→ Aim of the task: Transcribe exactly, and only, the lines that fall between the line containing "Open the アクティブ session eye item" and the last line of the material, both ends included, omitting any pictures.

→ Exercise data:
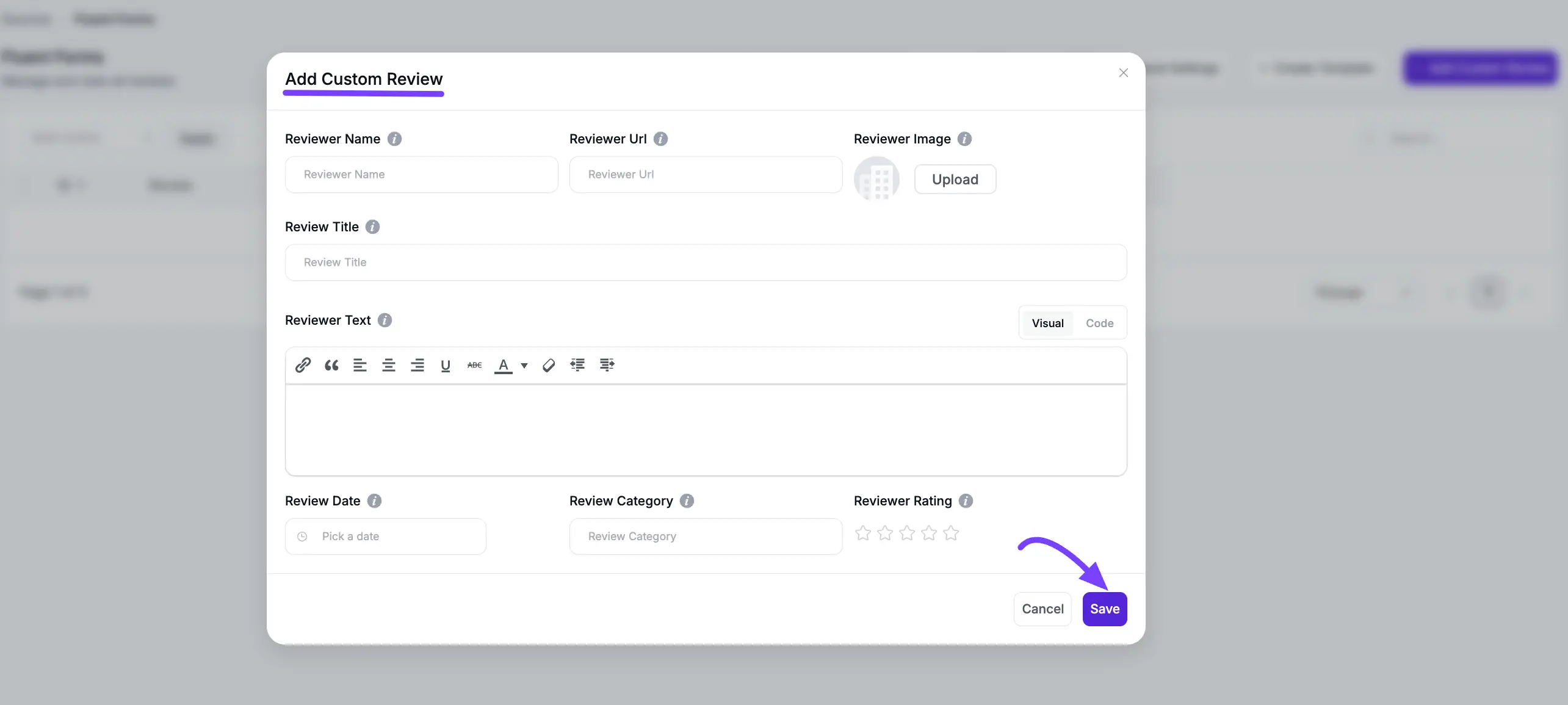This screenshot has width=1568, height=705.
Task: Upload a reviewer image
Action: pyautogui.click(x=955, y=179)
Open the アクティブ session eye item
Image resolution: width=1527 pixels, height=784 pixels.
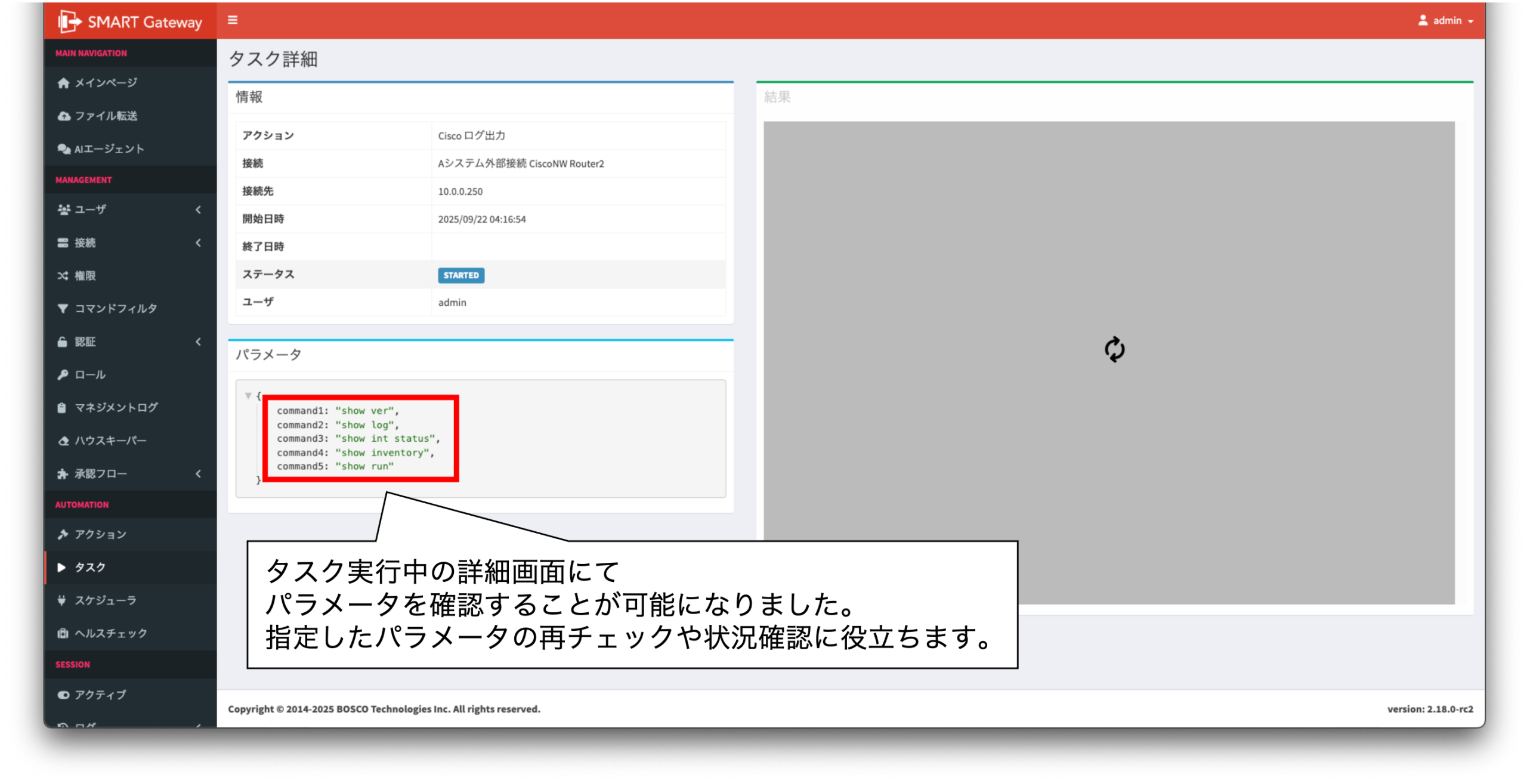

→ Finished task:
Open the アクティブ session eye item
Image resolution: width=1527 pixels, height=784 pixels.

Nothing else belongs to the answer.